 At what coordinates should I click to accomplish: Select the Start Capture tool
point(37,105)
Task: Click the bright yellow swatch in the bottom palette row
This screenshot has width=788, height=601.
----
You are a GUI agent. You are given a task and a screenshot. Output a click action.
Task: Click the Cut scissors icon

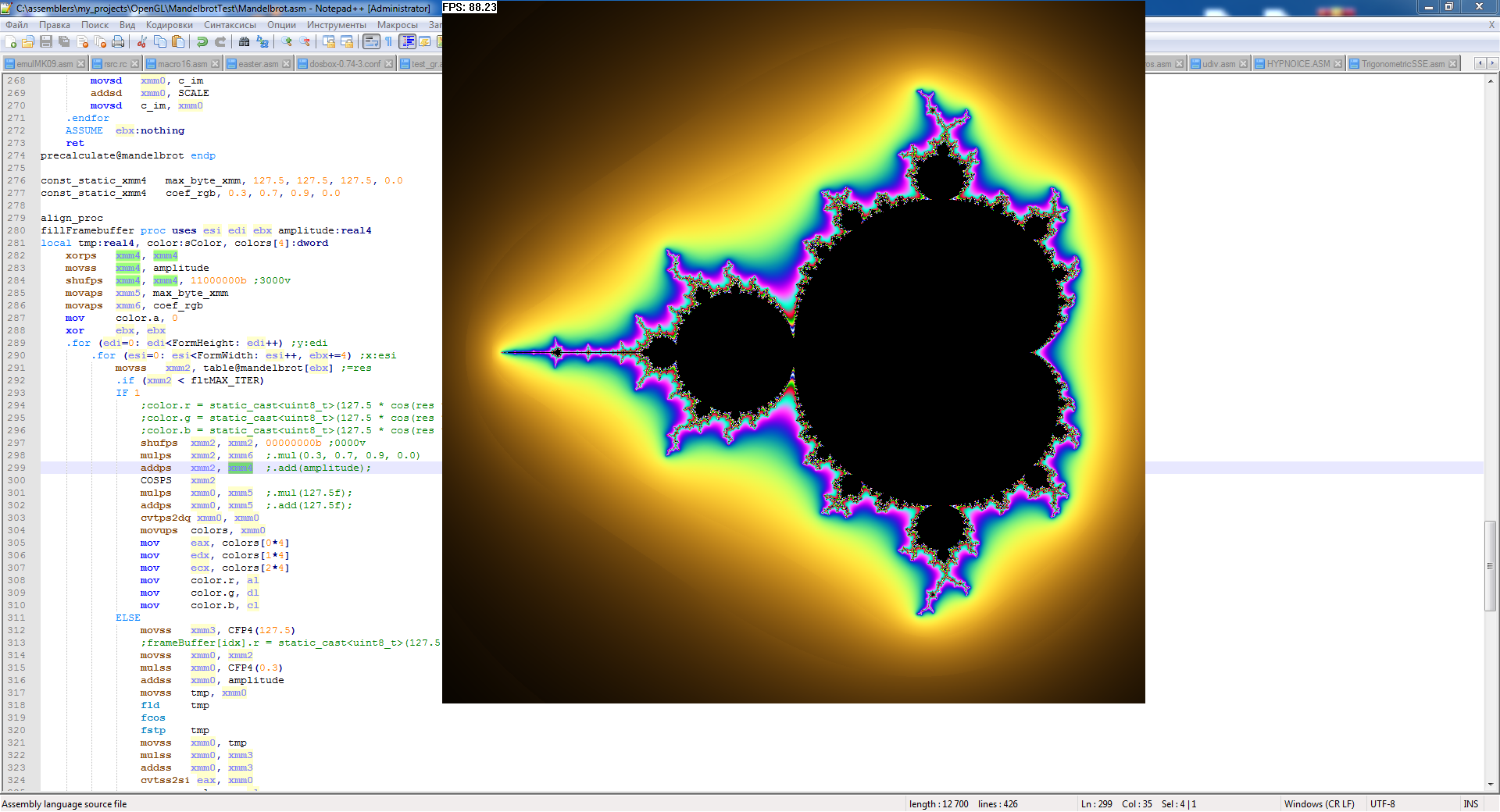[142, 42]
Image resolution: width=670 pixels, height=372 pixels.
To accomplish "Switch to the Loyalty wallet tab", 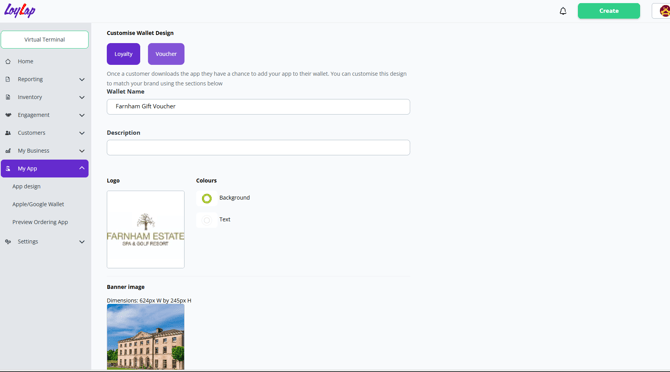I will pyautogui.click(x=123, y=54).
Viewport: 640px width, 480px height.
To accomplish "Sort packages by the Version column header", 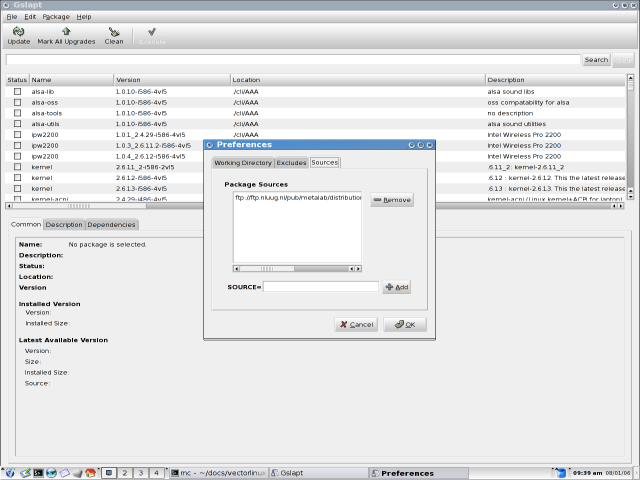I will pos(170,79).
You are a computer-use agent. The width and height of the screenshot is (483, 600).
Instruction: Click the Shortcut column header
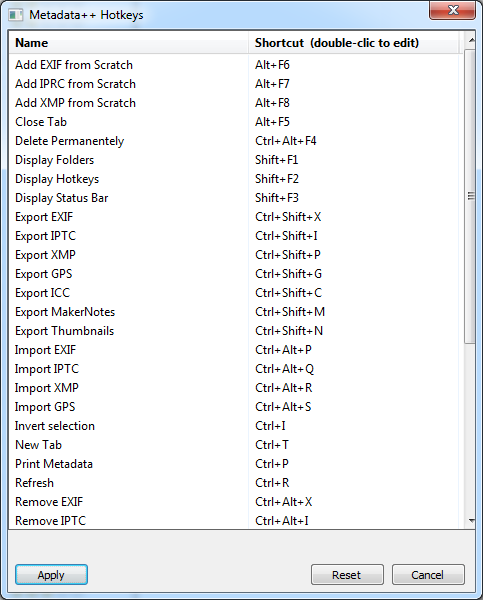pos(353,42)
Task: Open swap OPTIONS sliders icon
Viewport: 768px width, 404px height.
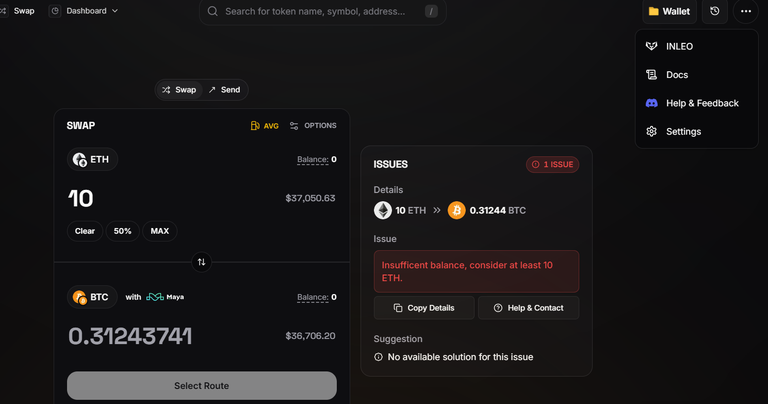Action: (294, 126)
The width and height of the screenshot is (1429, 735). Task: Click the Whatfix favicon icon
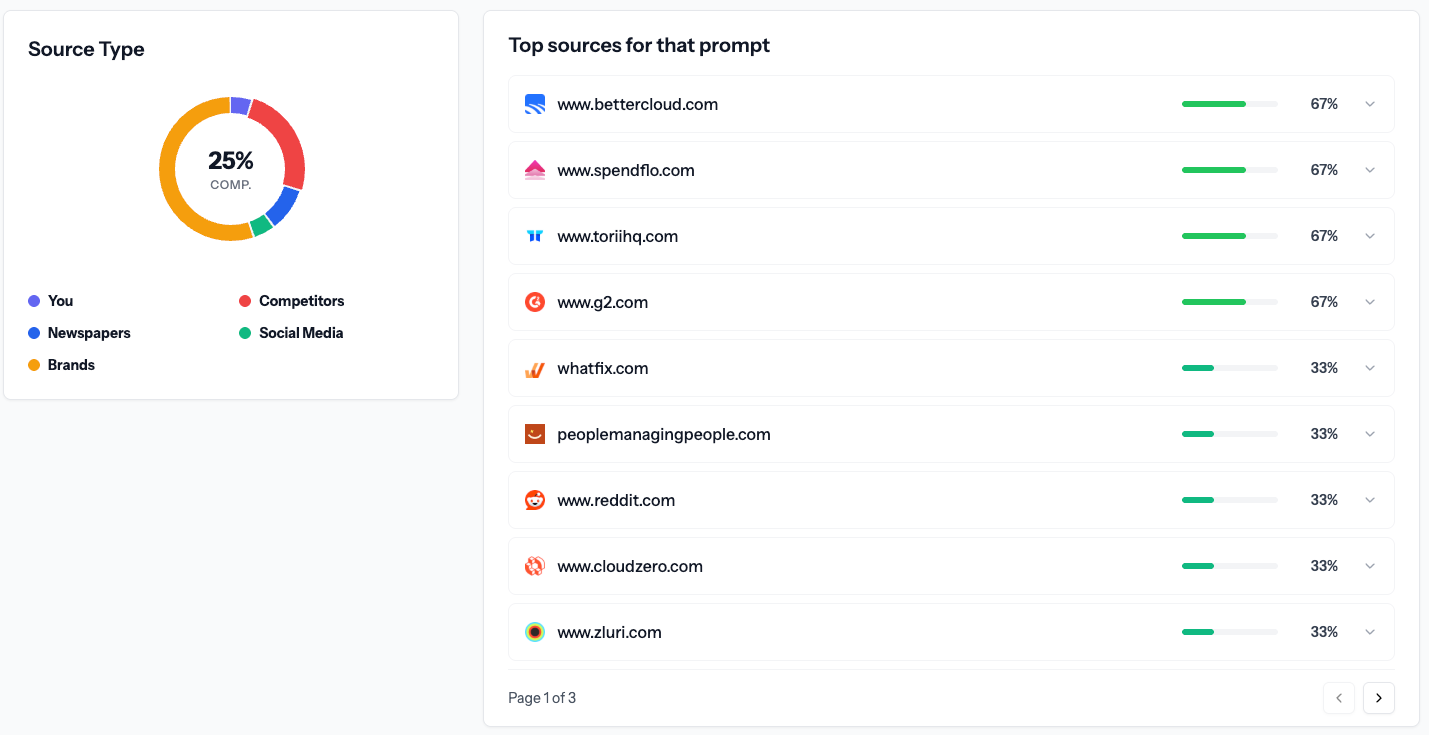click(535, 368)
----
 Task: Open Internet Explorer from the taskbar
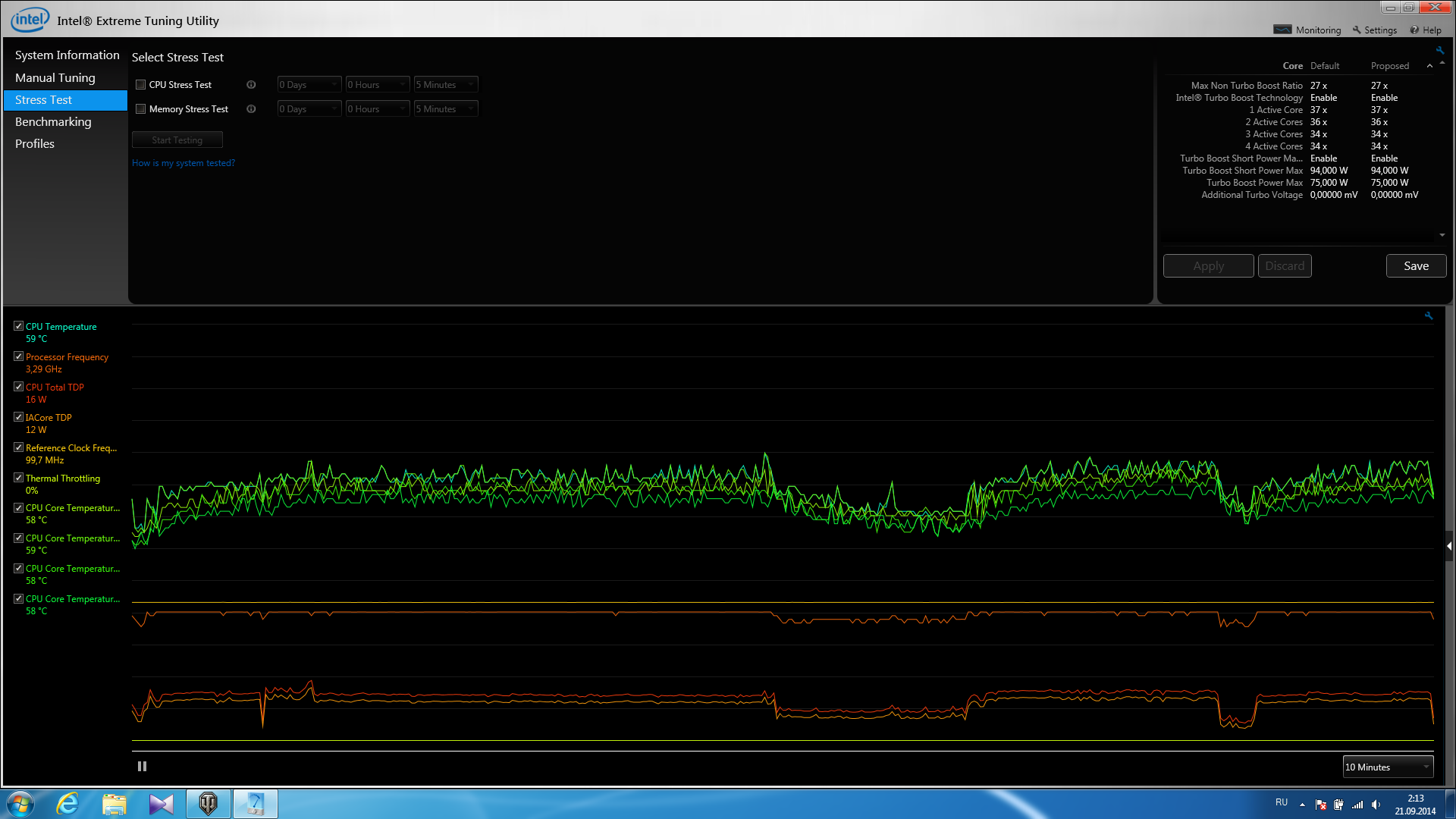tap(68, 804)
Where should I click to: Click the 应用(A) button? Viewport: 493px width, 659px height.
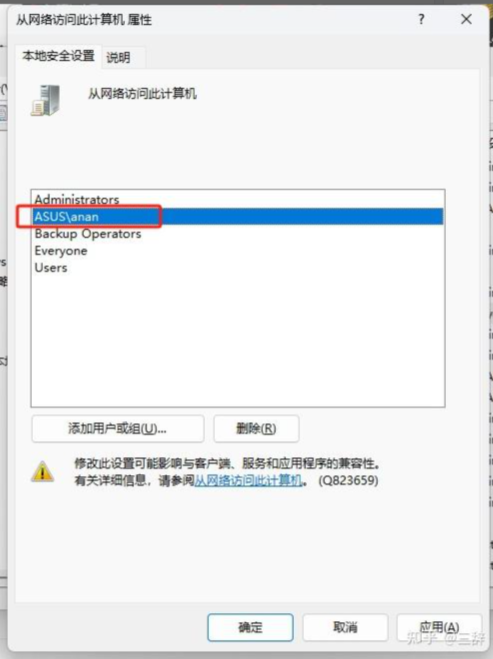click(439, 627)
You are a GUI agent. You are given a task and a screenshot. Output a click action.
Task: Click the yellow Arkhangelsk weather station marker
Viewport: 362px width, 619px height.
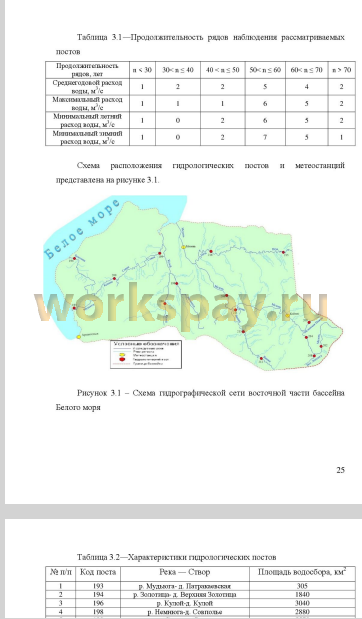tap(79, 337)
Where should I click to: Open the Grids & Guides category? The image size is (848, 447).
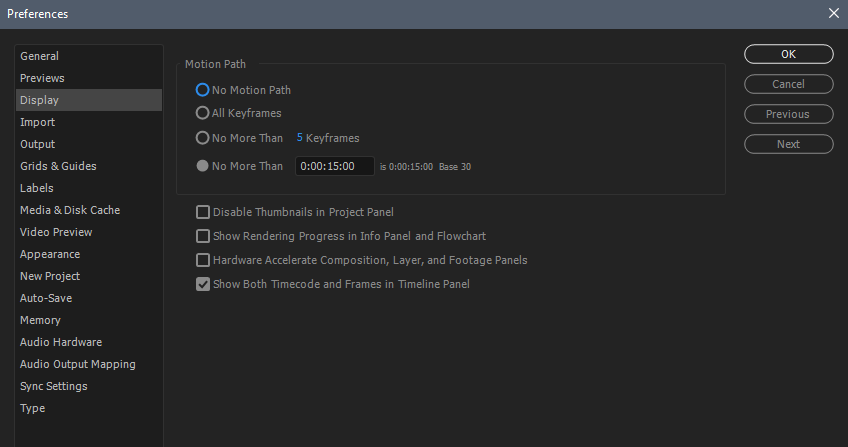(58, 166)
----
_TASK DIRECTIONS_. Taking the entries above, write out exactly the lines starting with the line containing "At what coordinates" and going on through the line containing "This screenshot has width=788, height=601.", both included, and nothing else.

_RESPONSE AREA_.
 At what coordinates should I click to accomplish: Select the Start Capture tool
point(37,105)
Task: Click the bright yellow swatch in the bottom palette row
This screenshot has width=788, height=601.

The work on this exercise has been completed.